= WORK INSTRUCTION =
When the line containing "API MediaQueryList (130, 747)" appears in the data below, begin copying there and stop only after the line containing "<h1> - <h6> (111, 1606)".

RECORD EXCERPTS START

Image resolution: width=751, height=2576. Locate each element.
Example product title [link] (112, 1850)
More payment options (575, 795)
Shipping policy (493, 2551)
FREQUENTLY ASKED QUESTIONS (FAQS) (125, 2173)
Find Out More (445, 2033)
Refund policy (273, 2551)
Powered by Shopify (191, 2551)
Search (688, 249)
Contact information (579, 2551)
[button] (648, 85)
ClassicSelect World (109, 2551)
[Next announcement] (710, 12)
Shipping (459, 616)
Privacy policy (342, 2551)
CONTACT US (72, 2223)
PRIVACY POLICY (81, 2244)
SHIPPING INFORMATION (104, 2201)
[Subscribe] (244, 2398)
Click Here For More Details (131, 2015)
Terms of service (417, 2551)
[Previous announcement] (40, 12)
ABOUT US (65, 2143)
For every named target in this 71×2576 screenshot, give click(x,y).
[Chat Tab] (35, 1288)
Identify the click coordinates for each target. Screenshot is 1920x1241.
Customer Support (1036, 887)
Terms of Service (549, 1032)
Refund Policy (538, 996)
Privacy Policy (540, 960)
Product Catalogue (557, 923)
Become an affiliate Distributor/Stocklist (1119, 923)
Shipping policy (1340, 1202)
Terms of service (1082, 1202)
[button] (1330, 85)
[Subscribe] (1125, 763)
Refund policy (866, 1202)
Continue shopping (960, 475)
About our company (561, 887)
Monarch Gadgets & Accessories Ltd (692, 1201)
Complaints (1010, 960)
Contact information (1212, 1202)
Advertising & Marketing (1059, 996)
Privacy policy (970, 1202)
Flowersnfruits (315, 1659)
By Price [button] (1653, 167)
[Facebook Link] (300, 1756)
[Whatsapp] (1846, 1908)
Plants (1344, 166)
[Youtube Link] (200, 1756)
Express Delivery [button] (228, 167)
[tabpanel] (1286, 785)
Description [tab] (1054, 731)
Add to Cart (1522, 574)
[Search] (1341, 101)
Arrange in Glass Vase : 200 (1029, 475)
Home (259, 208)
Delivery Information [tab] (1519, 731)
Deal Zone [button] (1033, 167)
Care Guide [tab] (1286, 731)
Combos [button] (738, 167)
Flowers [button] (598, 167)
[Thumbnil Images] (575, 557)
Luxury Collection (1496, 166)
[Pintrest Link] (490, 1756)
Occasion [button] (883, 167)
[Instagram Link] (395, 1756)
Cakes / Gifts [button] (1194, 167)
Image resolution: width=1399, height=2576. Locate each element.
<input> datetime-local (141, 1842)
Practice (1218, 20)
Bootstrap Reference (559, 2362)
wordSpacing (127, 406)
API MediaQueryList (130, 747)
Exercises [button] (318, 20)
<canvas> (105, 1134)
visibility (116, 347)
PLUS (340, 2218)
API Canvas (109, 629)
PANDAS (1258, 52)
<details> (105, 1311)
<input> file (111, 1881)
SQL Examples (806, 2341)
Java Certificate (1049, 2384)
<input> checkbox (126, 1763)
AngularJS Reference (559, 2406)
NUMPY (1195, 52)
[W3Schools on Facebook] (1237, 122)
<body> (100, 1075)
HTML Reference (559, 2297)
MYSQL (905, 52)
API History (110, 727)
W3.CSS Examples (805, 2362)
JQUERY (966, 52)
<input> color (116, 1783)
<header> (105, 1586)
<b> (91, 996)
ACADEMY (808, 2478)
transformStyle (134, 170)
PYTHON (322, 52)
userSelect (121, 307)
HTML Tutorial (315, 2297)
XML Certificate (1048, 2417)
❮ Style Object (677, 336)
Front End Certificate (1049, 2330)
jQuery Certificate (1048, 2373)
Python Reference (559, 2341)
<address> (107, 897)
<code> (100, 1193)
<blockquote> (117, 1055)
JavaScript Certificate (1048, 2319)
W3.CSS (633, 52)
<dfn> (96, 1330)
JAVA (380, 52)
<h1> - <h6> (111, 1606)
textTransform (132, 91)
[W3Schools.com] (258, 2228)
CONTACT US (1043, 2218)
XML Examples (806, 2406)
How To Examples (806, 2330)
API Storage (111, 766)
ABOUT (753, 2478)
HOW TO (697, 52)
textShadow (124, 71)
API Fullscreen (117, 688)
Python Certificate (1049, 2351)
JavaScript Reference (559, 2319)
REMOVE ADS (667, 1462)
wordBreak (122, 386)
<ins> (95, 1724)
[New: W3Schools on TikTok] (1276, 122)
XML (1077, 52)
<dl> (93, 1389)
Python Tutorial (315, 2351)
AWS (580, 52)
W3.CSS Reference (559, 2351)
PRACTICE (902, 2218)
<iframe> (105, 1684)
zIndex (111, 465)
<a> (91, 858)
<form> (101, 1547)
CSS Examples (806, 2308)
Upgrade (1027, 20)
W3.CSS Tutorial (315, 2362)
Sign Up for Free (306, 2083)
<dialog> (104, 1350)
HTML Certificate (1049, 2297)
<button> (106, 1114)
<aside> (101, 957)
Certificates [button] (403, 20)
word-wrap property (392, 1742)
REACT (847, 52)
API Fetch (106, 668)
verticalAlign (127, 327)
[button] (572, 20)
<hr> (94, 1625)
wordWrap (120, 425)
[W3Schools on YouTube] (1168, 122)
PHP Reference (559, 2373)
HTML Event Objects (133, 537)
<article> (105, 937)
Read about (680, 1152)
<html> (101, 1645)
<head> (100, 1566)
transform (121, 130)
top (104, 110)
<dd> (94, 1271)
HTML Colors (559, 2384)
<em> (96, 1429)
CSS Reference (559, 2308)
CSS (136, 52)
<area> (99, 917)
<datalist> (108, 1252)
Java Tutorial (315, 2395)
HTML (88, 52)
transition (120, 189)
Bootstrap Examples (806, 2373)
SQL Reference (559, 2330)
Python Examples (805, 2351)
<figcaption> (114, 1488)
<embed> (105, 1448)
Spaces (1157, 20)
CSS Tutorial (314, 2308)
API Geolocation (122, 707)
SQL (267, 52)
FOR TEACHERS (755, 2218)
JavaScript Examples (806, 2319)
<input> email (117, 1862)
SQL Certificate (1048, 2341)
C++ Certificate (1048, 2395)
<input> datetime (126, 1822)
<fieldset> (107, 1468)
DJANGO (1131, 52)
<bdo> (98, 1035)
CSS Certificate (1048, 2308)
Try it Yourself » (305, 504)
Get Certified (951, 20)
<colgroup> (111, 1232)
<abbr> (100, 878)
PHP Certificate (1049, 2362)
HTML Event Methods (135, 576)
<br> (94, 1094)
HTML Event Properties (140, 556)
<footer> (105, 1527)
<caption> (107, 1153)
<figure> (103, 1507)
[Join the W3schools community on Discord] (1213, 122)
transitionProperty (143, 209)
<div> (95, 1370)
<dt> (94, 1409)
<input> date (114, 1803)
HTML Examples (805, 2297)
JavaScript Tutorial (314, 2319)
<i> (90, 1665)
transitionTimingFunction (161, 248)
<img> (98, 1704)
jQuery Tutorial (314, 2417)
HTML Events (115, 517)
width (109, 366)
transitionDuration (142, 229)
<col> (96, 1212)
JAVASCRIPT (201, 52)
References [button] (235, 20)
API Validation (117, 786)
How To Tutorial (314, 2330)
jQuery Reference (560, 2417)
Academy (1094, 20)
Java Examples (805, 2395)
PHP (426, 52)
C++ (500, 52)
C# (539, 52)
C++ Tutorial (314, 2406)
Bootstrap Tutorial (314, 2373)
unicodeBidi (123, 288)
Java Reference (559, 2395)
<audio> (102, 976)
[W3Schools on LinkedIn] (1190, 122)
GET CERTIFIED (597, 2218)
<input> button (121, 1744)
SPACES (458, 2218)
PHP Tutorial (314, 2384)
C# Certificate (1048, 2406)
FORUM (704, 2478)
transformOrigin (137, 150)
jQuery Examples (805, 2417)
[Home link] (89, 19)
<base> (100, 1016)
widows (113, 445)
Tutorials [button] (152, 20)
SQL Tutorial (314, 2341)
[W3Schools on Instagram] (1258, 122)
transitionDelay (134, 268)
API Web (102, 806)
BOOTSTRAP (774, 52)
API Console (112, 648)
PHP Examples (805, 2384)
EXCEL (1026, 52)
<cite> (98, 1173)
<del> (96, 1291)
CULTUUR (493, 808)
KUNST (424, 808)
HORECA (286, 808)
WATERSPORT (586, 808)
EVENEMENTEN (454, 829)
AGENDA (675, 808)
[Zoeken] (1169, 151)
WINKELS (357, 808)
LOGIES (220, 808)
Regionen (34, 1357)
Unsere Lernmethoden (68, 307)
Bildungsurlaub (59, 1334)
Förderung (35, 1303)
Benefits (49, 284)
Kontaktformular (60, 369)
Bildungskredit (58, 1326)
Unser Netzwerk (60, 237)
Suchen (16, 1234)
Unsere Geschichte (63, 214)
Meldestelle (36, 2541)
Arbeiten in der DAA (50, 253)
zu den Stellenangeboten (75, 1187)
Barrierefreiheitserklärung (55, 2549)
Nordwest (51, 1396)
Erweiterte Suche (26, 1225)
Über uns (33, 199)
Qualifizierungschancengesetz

RECORD EXCERPTS END

= OUTPUT BELOW =
API MediaQueryList (130, 747)
Exercises [button] (318, 20)
<canvas> (105, 1134)
visibility (116, 347)
PLUS (340, 2218)
API Canvas (109, 629)
PANDAS (1258, 52)
<details> (105, 1311)
<input> file (111, 1881)
SQL Examples (806, 2341)
Java Certificate (1049, 2384)
<input> checkbox (126, 1763)
AngularJS Reference (559, 2406)
NUMPY (1195, 52)
[W3Schools on Facebook] (1237, 122)
<body> (100, 1075)
HTML Reference (559, 2297)
MYSQL (905, 52)
API History (110, 727)
W3.CSS Examples (805, 2362)
JQUERY (966, 52)
<input> color (116, 1783)
<header> (105, 1586)
<b> (91, 996)
ACADEMY (808, 2478)
transformStyle (134, 170)
PYTHON (322, 52)
userSelect (121, 307)
HTML Tutorial (315, 2297)
XML Certificate (1048, 2417)
❮ Style Object (677, 336)
Front End Certificate (1049, 2330)
jQuery Certificate (1048, 2373)
Python Reference (559, 2341)
<address> (107, 897)
<code> (100, 1193)
<blockquote> (117, 1055)
JavaScript Certificate (1048, 2319)
W3.CSS (633, 52)
<dfn> (96, 1330)
JAVA (380, 52)
<h1> - <h6> (111, 1606)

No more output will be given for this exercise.